To measure the end tidal carbon dioxide accuracy as a function of the respiratory rate. Place a mannequin in the supine position and connect the sampling line to the mannequin according to the manufacturer's instructions. To control the simulated respiratory rate, use a flow meter to measure the gas flow and calibrate the flow to 10 liters per minute as demonstrated.
In the breath simulator jigs software, set the duty cycle to 50%and use a leak testing jig to test for leaks in the system. When the patency of the sampling line has been confirmed, connect the breath simulator jig to the mannequin and use the simulator to increase the 5%carbon dioxide flow rate to 10 liters per minute and the nitrogen flow rate to 10 liters per minute. Wait 30 seconds to allow a steady capnography waveform to be established before recording the end tidal carbon dioxide value.
After measuring a total of 10 end tidal carbon dioxide values over 180 seconds. Use the breath simulator jig to change the respiration rate and allow the capnography waveform to normalize for 30 seconds before recording 10 additional entitled carbon dioxide readings over 180 seconds. To measure the end tidal carbon dioxide accuracy in the presence of supplemental oxygen.
Set the breathe simulator jig to 10 breaths per minute and connect the oxygen line to 100%oxygen and carbon dioxide output. Increase the carbon dioxide flow rate to six liters per minute and the oxygen flow rate to zero liters per minute for use as a reference measurement.
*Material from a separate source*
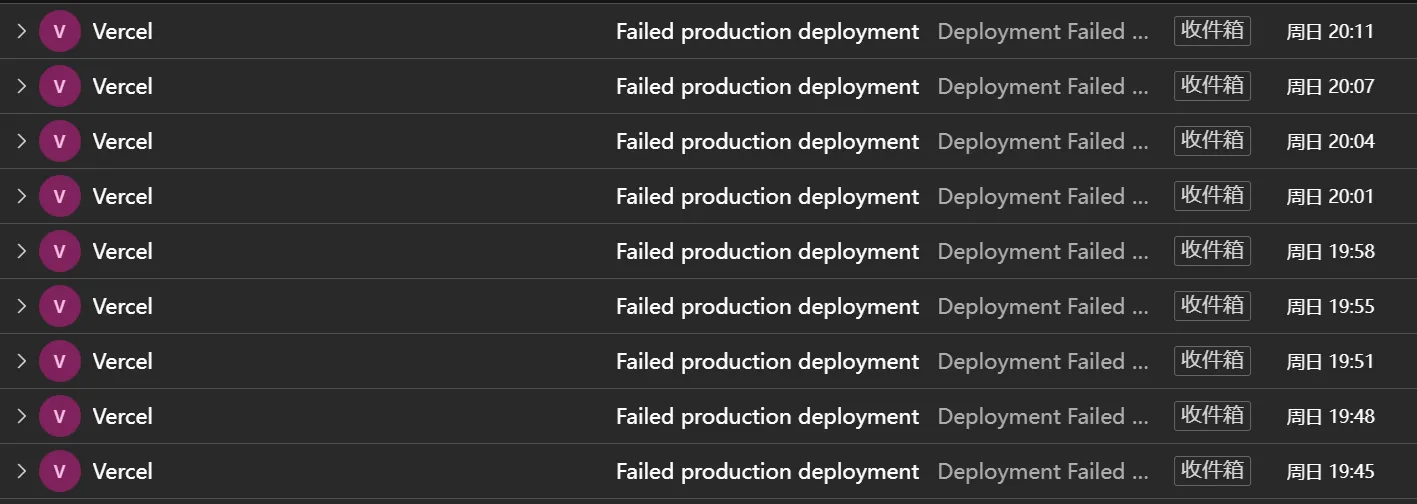Click the Vercel avatar on the 20:01 email
This screenshot has width=1417, height=504.
coord(59,196)
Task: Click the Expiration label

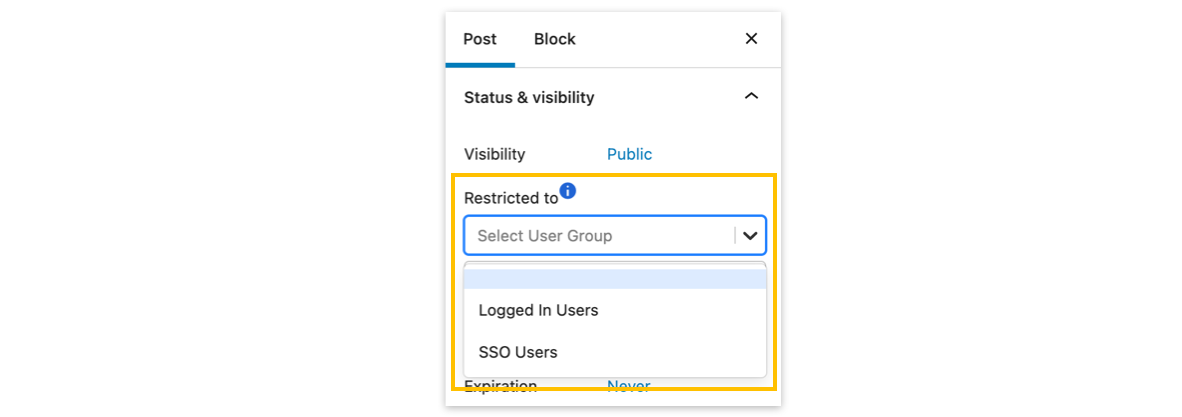Action: [x=500, y=386]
Wait 30 seconds to allow the capnography waveform to stabilize before recording the end tidal carbon dioxide value 10 times over 180 seconds.
Then change the flow rate of the carbon dioxide and oxygen allow the capnography waveform to normalize for 30 seconds and repeat 10 additional end tidal carbon dioxide measurements over 180 seconds. While a majority of the sampling lines in this representative analysis exhibited accuracy at 150 breaths per minute for both breathing ratios, some lines failed to maintain accuracy, while others maintained accuracy under all of the tested conditions. Among the adults sampling lines tested at 10 breaths per minute sampling lines one, two, five, six, seven, eight and nine read end tidal carbon dioxide within an acceptable range at the lowest respiration rates.
In contrast, sampling lines three and four reported low end tidal carbon dioxide levels at the lowest respiration rate, which decrease to zero millimeters of mercury when the respiration rate increased to 80 breaths per minute or higher. Only sampling lines one, eight and nine continued to capture readings at very high respiration rates. In the presence of two, four or six liters per minute of supplemental oxygen, the expected end tidal carbon dioxide was 34 millimeters of mercury.
Upon the addition of two liters per minute of supplemental oxygen, a majority of the sampling lines exhibited a decrease in the observed end tidal carbon dioxide values. Similar decreases were also obtained in the presence of four or six liters per minute of supplemental oxygen. To improve clinical applicability similar end tidal carbon dioxide measurements should be performed in humans to evaluate the accuracy of capnography sampling lines in a clinical setting.
Our assessment of capnography sampling lines, highlights the need for an improved device accuracy evaluation particularly when using sampling lines and monitors from separate manufacturers.